Crushing hope

The worst crime we adults commit is not murder or theft or the bodily harm of another. It’s crushing the hope and dreams of children, particularly those who look to us as members of their immediate and extended families and to whom they look as role models and guides.

It’s tragic enough when adults lose all hope of a better tomorrow; but, destroying that belief in a better life, a promise of tomorrow among children is unconscionable.

This weekend, we caught a documentary from Appalachia which leaves little room for hope—for parents or their children. Oxyana, a brilliant crowd-funded documentary directed by Sean Dunne, is gut-wrenching in its honest talks and unfiltered intimacy with residents of Oceana, West Virginia, a small town nestled deep in the Appalachian mountains. It is a film which provides very little in the way of hope.

Oceana has been renamed ‘Oxyana’—an indication of just how much of the town has been impacted by oxycontin dependency. Members of the community recount how Oceana was a different place a mere 12 to 15 years ago before oxycontin was commonly prescribed to residents for pain and ‘anxiety’. Now, oxy dependence is epidemic. Person after person tells of their own oxycontin dependence, or the horror of watching their family and friends fall into prescription pill addiction. As one interviewee recounts, no one in the town has been spared the loss of at least one person close to them to overdose. Indeed, one such individual who appears on camera and is incredibly lucid and open about his use and distribution recounts how his own father committed suicide after first killing his wife and other son over what appears to be the mother’s prescription drugs. It’s a rather chilling moment in the film for obvious reasons.

The town’s dentist weeps as he talks of his own girls growing up in a town amongst good people who have no hope. His girls’ friends have lost parents to overdose. And, yet, he remains in the town and tries to hold on to hope for himself and for his girls. A physician from the local hospital explains rather dispassionately of the number of overdose deaths they encounter in the hospital each day (not week) and how 50% of all babies born in the hospital are on methadone to combat the dependency with which they are born.

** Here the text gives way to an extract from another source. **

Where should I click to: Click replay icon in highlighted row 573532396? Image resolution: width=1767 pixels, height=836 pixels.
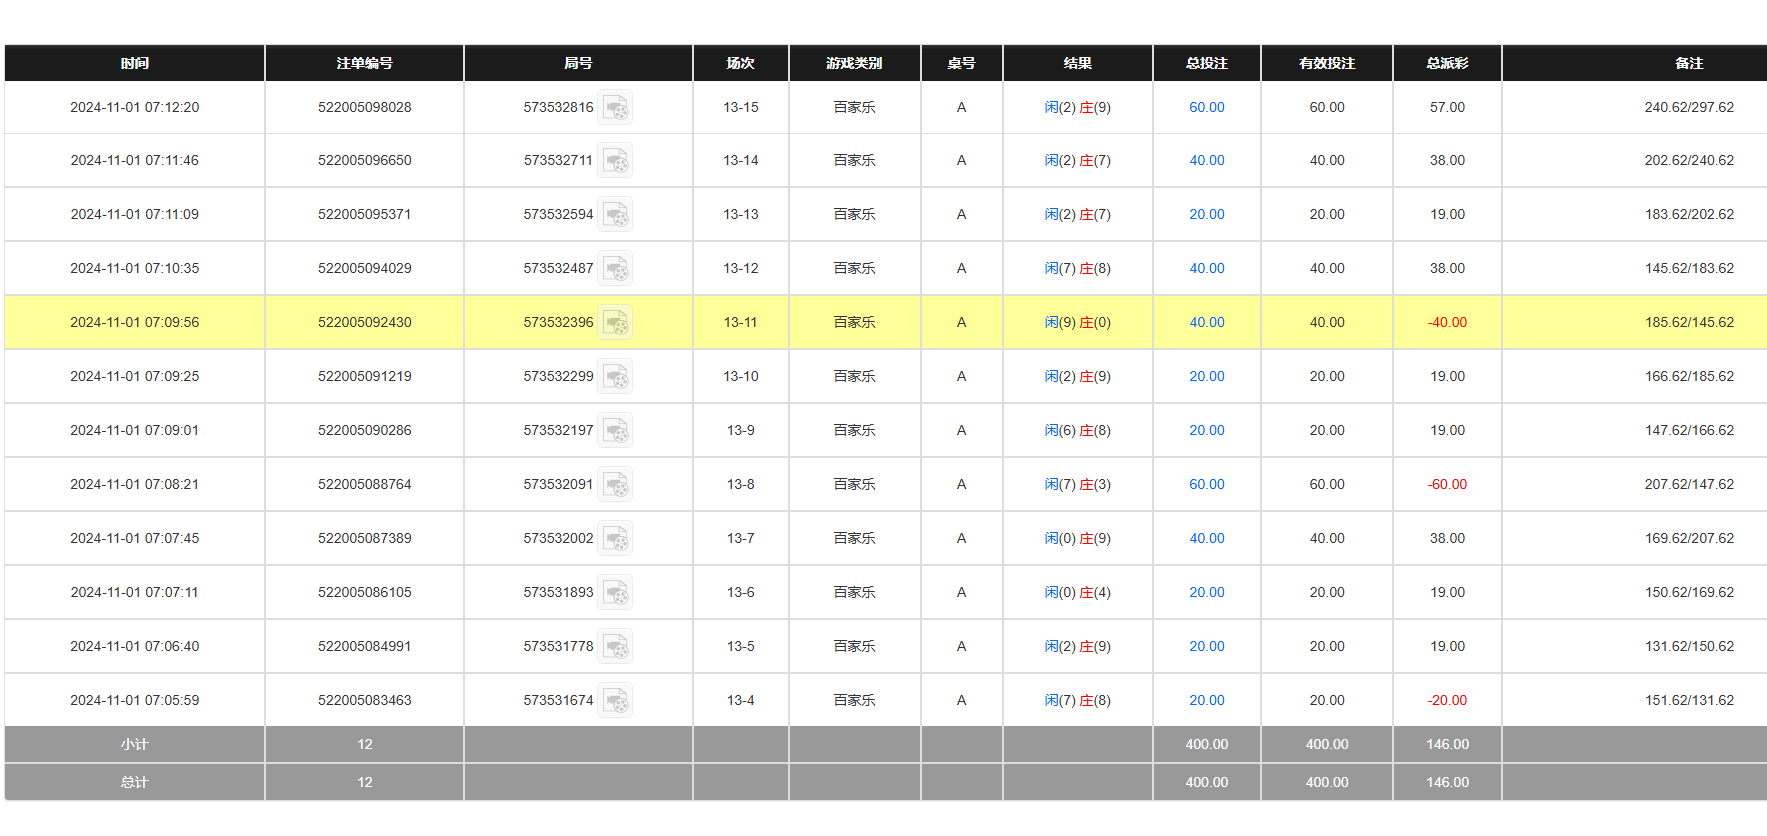(x=615, y=323)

In the final moments of this compelling documentary, a young woman, herself dependent upon oxycontin for pain and ‘anxiety’ talks of how she just wants a better life for her daughter, for herself. It’s when talking of her daughter that she truly breaks down.

The cycle of poverty, joblessness, and a life in which dope offers an escape from the physical and mental pain provides very little in the way of hope. Dope and a sense of overwhelming despair largely resulting from poverty and hopelessness have a vice-like grip on this small mountain community. If an individual doesn’t work in the mines, they are most likely already dependent upon on oxy. And, so, the cycle continues.

Diane Sawyer, a native of Kentucky, also used the power of journalism in a documentary ‘A Hidden America: Children of the Mountains‘ to bring to the masses the crushing weight of poverty which is characteristic for more than a half million residents of Appalachia and which for most of the rest of America is unimaginable. That she focused on the lives of children in incredibly desperate situations added yet a further blow.

Drug use and dysfunction feature in this second narrative prominently. But, mostly, crushing poverty provides little in the way of hope for a brighter future for any of the children. ‘Faith’ helps one cling to the idea that the future will be better — for her and her troubled mother. Yet, watching, hope is largely absent. As a young girl describes the only two contents of their fridge at times being mayo and ranch, you want to weep. At least I did.

What have we done to leave these communities in such situations? What have done that a physician describes the current generation as the ‘lost generation’? Are they well and truly lost? Or have we and with us they simply lost all hope?

We have failed these communities and more importantly those individuals who despair in such situations. Whilst we have the tools to help them medically, what will we do to assist them medically or socially? Because they are nestled away in an isolated community, will we continue to turn a blind eye and ignore their pain and suffering and relegate it as their problem alone? What message does that convey to the children who live in such situations?

And, what hope are we offering them, any of them? Or, have we simply crushed all hope for Oceana?